180-Day Notice Period for Biosimilar Approval Is Always Mandatory and Enforceable by Injunction -
Amgen Inc., v. Apotex Inc., (Fed. Cir. July 5, 2016) -
A year after analyzing the patent dance and notice requirements of the Biologics Price Competition and Innovation Act (BPCIA) in Amgen Inc. v. Sandoz Inc., the US Court of Appeals for the Federal Circuit has ruled that a follow-on biologic or biosimilar applicant is always required to provide a 180-day notice of marketing to the reference product sponsor (RPS) after the biosimilar product is licensed by the US Food and Drug Administration (FDA).

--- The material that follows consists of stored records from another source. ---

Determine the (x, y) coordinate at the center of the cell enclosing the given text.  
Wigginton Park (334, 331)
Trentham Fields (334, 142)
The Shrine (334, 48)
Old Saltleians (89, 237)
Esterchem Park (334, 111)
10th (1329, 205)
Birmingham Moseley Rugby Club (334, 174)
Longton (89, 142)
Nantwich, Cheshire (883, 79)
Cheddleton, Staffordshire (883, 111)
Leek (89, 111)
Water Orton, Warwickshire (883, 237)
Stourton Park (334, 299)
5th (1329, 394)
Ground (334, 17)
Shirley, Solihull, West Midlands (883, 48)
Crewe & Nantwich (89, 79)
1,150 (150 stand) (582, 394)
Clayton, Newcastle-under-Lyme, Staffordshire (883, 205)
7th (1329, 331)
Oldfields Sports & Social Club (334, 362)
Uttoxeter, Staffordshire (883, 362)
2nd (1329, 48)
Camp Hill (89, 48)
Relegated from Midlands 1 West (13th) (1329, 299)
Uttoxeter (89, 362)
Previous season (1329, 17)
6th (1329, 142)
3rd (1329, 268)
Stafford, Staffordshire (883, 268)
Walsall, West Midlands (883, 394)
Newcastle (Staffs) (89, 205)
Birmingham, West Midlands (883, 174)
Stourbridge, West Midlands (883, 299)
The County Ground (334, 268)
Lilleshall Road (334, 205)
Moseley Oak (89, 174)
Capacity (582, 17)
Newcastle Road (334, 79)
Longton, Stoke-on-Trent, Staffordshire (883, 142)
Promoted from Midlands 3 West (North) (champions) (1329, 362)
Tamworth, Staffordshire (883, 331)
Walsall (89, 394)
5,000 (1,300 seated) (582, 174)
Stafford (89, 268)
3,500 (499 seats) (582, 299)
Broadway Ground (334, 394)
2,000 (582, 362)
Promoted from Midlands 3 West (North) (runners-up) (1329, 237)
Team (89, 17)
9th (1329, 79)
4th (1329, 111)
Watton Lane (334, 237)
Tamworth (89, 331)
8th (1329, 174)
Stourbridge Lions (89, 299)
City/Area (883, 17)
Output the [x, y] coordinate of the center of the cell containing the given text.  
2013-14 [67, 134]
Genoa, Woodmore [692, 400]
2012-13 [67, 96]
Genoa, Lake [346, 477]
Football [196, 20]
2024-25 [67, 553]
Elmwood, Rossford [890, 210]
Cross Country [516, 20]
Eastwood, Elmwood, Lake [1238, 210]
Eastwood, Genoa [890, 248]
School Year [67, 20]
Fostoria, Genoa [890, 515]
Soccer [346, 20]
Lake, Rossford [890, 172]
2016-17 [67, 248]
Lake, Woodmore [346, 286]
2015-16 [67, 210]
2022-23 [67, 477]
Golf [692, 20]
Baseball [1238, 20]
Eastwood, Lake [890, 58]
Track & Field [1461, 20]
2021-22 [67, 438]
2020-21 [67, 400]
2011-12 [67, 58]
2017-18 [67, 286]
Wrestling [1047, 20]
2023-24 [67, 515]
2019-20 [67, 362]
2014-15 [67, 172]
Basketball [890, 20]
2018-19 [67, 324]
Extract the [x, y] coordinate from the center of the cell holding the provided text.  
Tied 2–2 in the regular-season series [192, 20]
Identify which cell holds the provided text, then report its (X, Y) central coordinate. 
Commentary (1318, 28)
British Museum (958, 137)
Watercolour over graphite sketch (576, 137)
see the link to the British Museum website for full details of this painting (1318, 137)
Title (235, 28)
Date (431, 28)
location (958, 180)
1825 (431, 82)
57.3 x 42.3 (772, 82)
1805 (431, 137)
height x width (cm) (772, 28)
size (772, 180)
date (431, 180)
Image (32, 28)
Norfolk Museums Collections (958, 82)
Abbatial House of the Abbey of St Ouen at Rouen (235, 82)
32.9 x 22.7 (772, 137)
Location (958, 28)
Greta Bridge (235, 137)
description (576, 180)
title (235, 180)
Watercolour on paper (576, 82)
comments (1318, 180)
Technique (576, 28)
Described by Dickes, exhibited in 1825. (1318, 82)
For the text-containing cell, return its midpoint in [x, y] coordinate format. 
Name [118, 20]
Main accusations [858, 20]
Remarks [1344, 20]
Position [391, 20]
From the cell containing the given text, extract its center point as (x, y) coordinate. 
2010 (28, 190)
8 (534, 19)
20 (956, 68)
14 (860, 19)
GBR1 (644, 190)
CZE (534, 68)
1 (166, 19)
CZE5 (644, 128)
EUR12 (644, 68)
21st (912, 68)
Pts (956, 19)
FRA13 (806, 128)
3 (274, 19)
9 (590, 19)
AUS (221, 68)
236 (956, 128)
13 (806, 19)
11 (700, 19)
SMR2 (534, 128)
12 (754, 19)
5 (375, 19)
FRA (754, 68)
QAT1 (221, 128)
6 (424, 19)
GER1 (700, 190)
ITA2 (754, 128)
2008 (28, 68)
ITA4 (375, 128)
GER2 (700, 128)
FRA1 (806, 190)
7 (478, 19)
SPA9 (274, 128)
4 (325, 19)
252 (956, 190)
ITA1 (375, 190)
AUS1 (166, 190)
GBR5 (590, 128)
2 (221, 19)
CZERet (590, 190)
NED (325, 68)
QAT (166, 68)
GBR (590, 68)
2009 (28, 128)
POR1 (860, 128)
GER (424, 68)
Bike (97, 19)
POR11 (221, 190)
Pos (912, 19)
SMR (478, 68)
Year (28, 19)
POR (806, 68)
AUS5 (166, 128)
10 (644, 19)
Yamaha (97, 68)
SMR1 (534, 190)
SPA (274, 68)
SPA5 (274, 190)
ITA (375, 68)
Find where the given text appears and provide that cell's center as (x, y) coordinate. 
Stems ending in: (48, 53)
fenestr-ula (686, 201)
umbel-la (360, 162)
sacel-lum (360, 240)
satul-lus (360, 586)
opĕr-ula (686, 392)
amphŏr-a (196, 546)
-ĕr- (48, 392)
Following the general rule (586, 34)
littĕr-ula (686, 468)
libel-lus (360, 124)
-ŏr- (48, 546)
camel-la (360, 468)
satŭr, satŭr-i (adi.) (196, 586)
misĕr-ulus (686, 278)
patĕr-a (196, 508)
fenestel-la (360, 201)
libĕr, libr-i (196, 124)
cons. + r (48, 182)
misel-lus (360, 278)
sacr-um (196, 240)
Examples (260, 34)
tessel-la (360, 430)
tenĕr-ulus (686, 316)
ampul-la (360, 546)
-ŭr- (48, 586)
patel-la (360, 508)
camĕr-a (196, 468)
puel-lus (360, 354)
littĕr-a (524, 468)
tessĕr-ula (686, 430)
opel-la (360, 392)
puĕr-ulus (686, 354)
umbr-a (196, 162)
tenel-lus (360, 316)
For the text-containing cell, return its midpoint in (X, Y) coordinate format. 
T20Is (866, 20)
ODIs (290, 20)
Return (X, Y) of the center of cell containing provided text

Amgen Inc., v. Apotex Inc., Case No. 2016-1308 (Fed. Cir. July 5, 2016), (Taranto, C.J.).
BPCIA Background -
The BPCIA allows biosimilar applicants to gain approval for a drug that is biosimilar to a reference product without repeating all of the testing done by the original RPS. Instead the biosimilar applicant can use publicly available information about the reference product’s safety, purity and potency in support of the application. In order to balance innovation with consumer interests, the BPCIA prohibits a biosimilar application from being submitted until four years after the reference product was licensed, and prohibits biosimilar approval until 12 years after the reference product was licensed.